#### PROBLEM STATEMENT
Exactly reproduce the lines from the one holding "You are a computer-use agent." through the end of the records, including both boundary lines but no pictures.

#### ENTRIES SUPPLIED
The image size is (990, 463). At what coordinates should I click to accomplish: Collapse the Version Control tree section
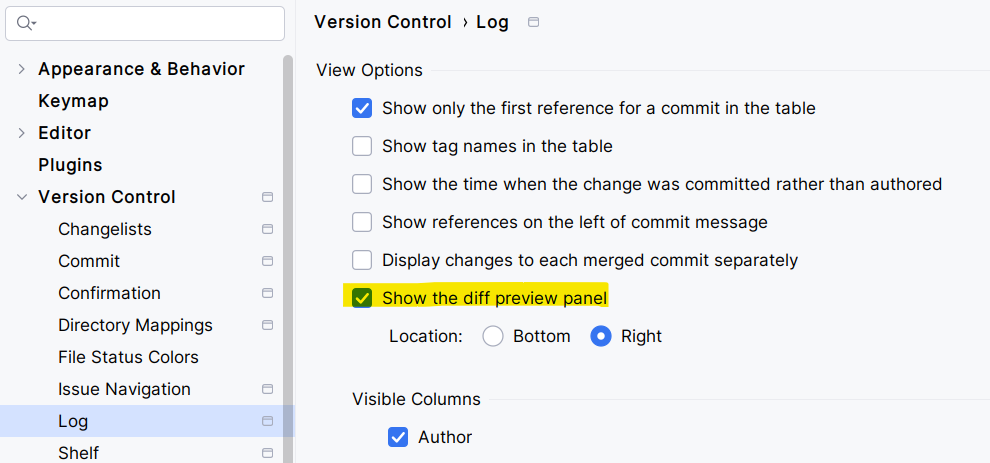[x=22, y=197]
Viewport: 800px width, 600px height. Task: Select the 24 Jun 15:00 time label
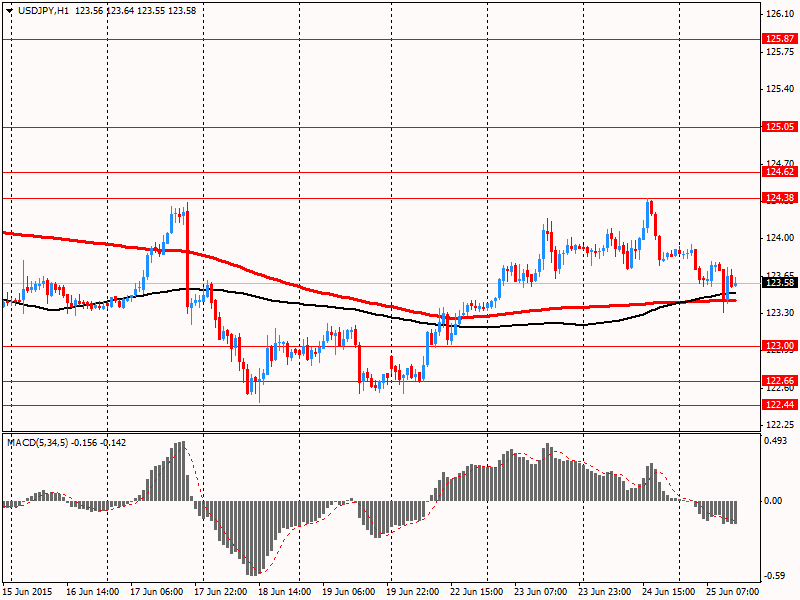coord(668,592)
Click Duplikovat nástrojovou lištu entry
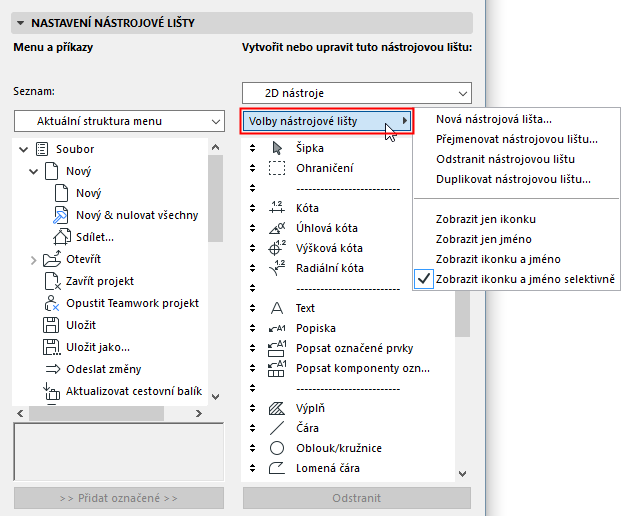Image resolution: width=622 pixels, height=516 pixels. point(513,180)
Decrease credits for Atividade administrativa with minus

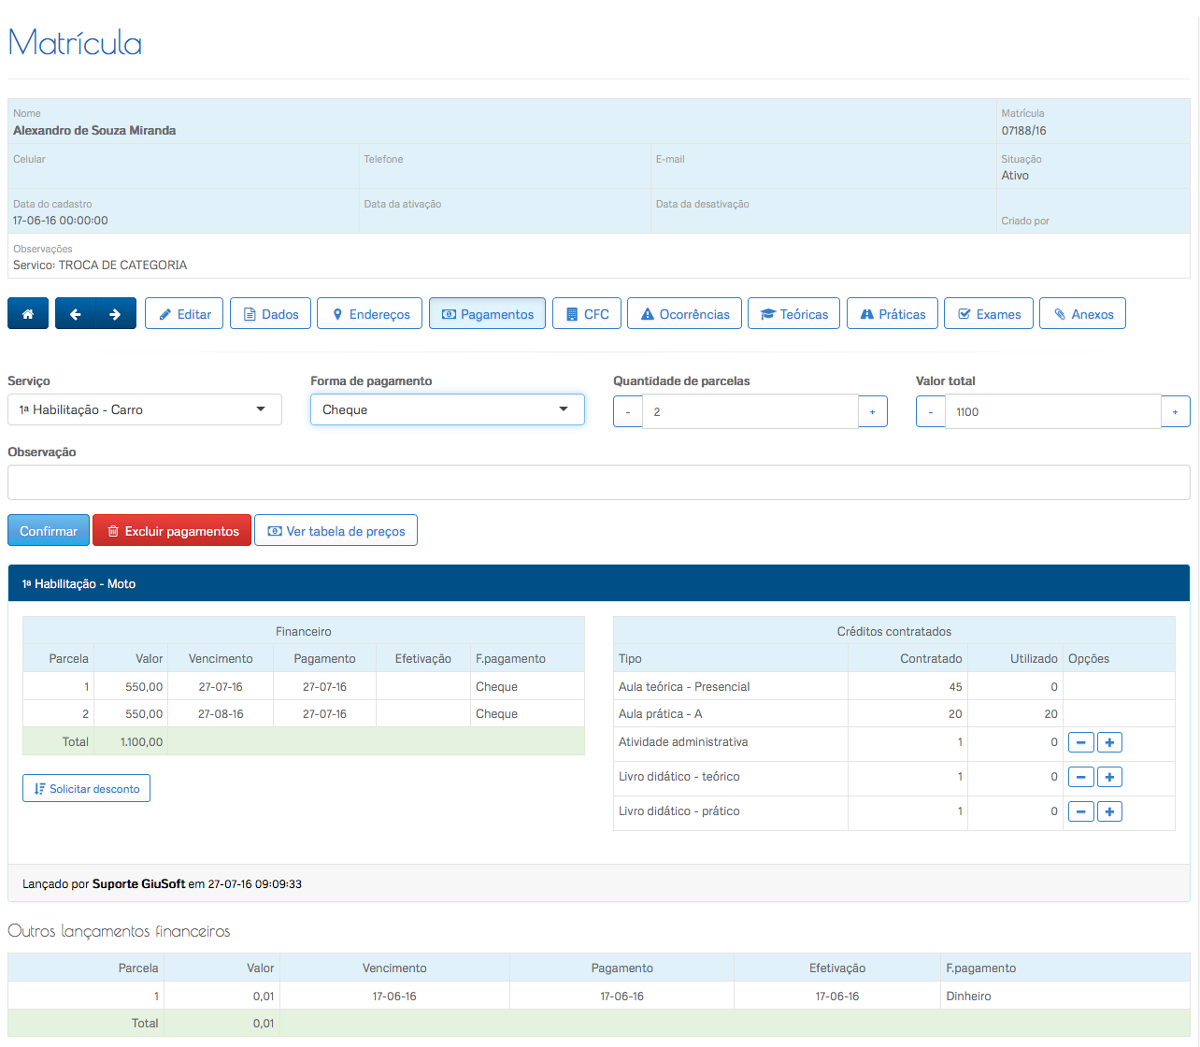(1081, 742)
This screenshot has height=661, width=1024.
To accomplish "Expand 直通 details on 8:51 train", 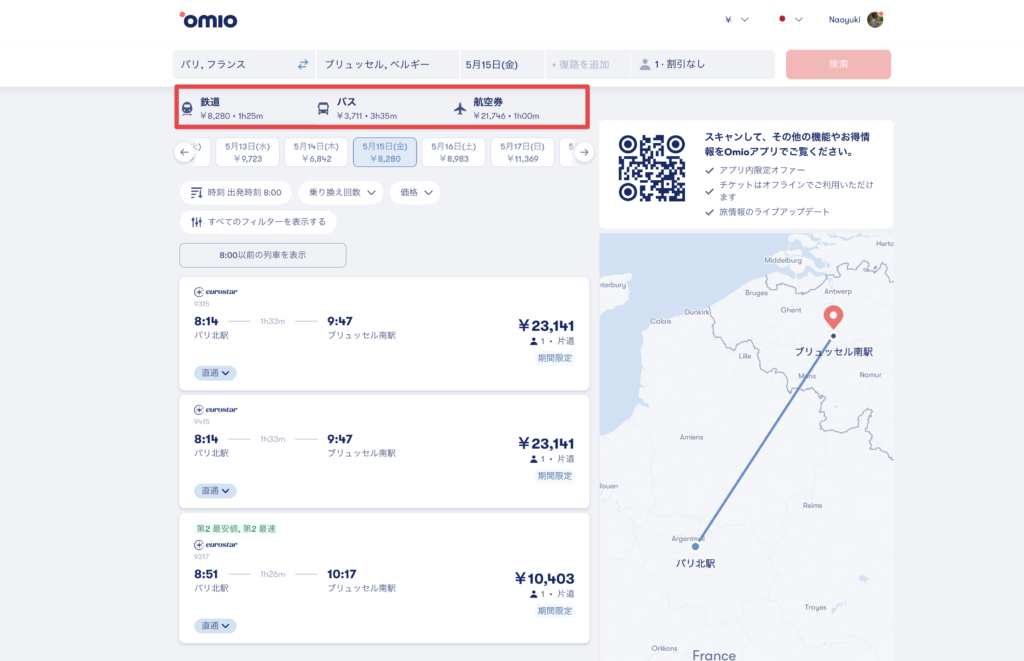I will pos(215,626).
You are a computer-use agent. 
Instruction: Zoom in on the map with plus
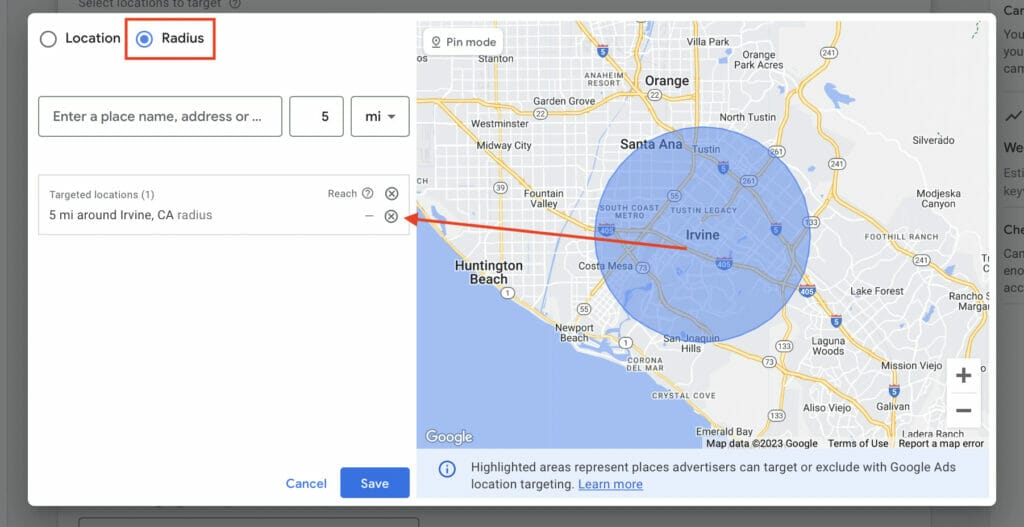click(x=963, y=376)
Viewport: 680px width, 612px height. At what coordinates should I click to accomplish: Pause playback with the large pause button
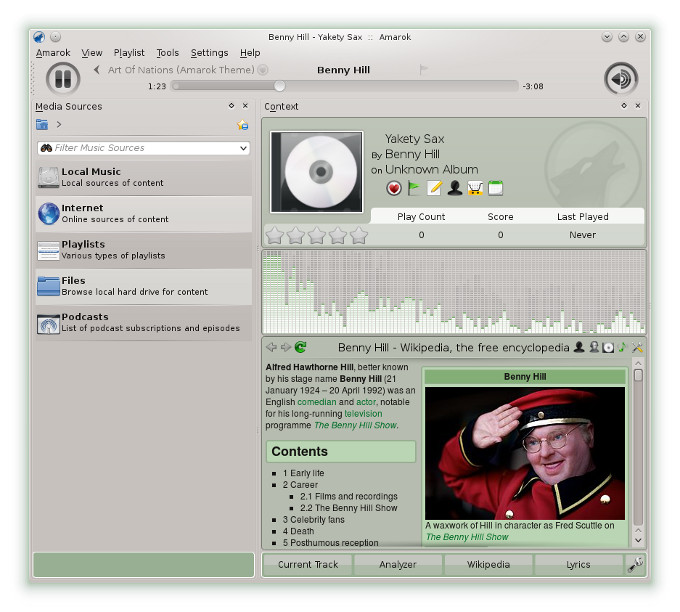[62, 79]
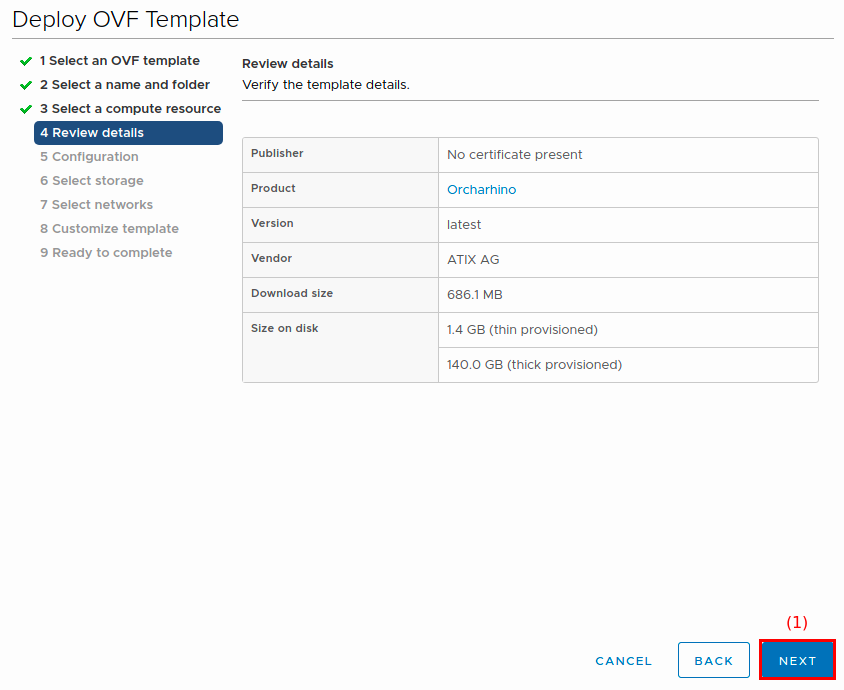
Task: Click the No certificate present publisher value
Action: click(x=514, y=155)
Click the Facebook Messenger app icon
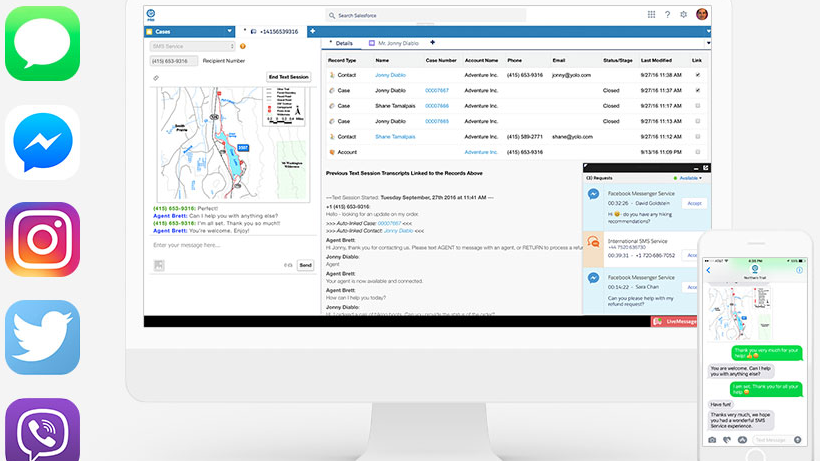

#### SOLUTION
You are a computer-use agent. 
Instruction: Zoom in on the map with plus
click(x=963, y=376)
Viewport: 680px width, 612px height. At what coordinates should I click to accomplish: Pause playback with the large pause button
[62, 79]
Task: Click the No certificate present publisher value
Action: click(x=514, y=155)
Click the Facebook Messenger app icon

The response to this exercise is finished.